Вступительное слово Николая Звягинцева
Михаил Лаптев
Опубликовано в журнале Арион, номер 4, 2000
НА КРАЮ РЕЧИ
Место Михаила Лаптева (1960—1994) в поэзии скорее обозначено, чем определено. При жизни он активно предлагал свои стихи в разные издания, но печатать его начали — и то чуть-чуть — только в последние годы жизни; тогда он стал известен более-менее широкому кругу. Будучи домоседом, он практически не выступал публично, зато вел переписку со множеством литераторов-сверстников из разных городов — это и было его участием в литературной жизни. В поэзии своей Лаптев пробовал разные пути — что, на мой взгляд, сыграло с ним злую шутку: те, кто его печатал, отбирали близкое себе, и Лаптев в разных публикациях оказался разный. После смерти публикации были редки.
Прошло несколько вечеров поэзии Лаптева. Разрозненные подборки, отзывы, статьи и воспоминания существуют частью в Интернете, частью — сами по себе, в полузакрытых для посторонних архивах. Его реальное присутствие неадекватно явлению.Когда мы познакомились осенью 1984 года, в литературной студии Ольги Татариновой, его стихи почти не выходили из привычного круга подражательства. Только в качестве объектов анализа или критики выбирались не традиционные в ту пору Пастернак, Мандельштам и Вознесенский, а совсем другие персонажи: Вагинов, ранний Заболоцкий, Ходасевич. Я полагаю, тот период был для него определяющим: “альтернативное” направление русской поэзии стало ориентиром. И определило его собственный голос.

Цель задания: Перепишите отрывок текста о Михаиле Лаптеве, начиная со слов «Прошло несколько вечеров» и заканчивая словами «его собственный голос.», заменив «архивах» на «хранилищах».

Исходные строки:
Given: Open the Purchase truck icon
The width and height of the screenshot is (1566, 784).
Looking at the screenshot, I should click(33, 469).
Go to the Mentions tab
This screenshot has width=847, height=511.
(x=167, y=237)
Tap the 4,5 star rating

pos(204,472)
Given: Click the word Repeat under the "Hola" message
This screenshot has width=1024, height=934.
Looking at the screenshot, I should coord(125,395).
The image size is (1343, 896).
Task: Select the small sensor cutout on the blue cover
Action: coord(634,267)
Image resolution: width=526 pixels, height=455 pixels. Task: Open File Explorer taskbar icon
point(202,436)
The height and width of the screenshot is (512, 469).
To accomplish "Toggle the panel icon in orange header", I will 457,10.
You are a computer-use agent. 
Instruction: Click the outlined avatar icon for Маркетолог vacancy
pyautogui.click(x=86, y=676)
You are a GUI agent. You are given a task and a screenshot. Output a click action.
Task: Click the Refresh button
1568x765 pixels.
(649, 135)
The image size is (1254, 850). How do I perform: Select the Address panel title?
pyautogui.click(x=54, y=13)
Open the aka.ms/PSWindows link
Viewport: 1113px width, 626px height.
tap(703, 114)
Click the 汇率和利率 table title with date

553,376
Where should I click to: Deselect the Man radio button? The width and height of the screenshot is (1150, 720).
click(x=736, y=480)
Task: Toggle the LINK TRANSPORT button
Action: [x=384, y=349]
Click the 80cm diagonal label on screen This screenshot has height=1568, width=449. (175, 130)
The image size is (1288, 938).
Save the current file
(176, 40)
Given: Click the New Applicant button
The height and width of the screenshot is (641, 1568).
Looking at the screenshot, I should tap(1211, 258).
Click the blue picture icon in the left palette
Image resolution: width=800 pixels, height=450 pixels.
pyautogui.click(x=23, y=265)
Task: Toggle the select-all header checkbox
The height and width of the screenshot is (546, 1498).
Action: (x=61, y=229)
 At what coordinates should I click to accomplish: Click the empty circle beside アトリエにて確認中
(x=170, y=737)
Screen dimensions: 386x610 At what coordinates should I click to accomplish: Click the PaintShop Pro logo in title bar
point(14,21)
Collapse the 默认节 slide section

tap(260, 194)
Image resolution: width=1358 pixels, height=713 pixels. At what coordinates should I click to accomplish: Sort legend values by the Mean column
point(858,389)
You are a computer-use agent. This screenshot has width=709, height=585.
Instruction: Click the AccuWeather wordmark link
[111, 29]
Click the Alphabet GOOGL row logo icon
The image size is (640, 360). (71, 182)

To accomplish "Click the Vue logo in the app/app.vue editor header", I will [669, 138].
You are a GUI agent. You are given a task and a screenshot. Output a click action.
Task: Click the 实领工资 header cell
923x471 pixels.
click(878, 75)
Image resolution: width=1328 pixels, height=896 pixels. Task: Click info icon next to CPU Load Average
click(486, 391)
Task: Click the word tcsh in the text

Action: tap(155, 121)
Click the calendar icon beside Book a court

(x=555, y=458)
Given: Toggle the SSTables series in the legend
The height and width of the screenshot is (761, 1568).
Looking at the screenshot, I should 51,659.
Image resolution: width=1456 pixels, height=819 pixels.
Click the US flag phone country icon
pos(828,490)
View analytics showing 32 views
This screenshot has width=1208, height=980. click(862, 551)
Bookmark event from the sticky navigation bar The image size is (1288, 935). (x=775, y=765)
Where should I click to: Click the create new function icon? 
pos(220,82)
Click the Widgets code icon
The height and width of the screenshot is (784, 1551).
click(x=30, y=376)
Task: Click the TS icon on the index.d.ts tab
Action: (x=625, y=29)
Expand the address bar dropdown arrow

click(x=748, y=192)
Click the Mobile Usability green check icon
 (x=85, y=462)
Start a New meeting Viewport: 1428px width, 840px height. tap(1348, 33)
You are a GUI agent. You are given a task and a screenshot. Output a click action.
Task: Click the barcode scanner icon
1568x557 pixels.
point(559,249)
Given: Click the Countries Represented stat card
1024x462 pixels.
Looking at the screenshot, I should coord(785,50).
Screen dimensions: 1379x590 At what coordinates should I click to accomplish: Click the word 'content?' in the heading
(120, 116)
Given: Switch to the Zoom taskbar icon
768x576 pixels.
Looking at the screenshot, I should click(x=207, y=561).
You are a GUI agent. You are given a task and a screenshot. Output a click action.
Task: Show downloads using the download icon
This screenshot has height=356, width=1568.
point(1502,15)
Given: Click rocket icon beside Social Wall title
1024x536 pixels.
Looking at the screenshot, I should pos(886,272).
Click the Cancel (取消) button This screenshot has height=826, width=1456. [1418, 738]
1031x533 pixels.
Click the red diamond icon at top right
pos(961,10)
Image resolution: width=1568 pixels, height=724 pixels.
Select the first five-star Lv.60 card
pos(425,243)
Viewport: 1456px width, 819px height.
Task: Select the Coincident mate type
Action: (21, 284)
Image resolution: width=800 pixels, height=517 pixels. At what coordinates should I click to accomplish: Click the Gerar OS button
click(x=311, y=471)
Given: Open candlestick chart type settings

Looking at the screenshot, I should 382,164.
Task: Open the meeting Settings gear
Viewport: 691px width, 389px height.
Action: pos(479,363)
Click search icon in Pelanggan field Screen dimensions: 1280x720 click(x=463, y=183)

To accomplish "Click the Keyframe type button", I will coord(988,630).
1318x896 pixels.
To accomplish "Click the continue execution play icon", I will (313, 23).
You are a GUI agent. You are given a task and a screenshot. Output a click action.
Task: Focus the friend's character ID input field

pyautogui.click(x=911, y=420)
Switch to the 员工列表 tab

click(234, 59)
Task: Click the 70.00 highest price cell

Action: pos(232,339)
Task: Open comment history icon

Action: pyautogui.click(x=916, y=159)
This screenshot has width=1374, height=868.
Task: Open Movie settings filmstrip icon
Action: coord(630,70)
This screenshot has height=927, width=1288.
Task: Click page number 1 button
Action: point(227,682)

Выполненное задание:
Прошло несколько вечеров поэзии Лаптева. Разрозненные подборки, отзывы, статьи и воспоминания существуют частью в Интернете, частью — сами по себе, в полузакрытых для посторонних хранилищах. Его реальное присутствие неадекватно явлению.Когда мы познакомились осенью 1984 года, в литературной студии Ольги Татариновой, его стихи почти не выходили из привычного круга подражательства. Только в качестве объектов анализа или критики выбирались не традиционные в ту пору Пастернак, Мандельштам и Вознесенский, а совсем другие персонажи: Вагинов, ранний Заболоцкий, Ходасевич. Я полагаю, тот период был для него определяющим: “альтернативное” направление русской поэзии стало ориентиром. И определило его собственный голос.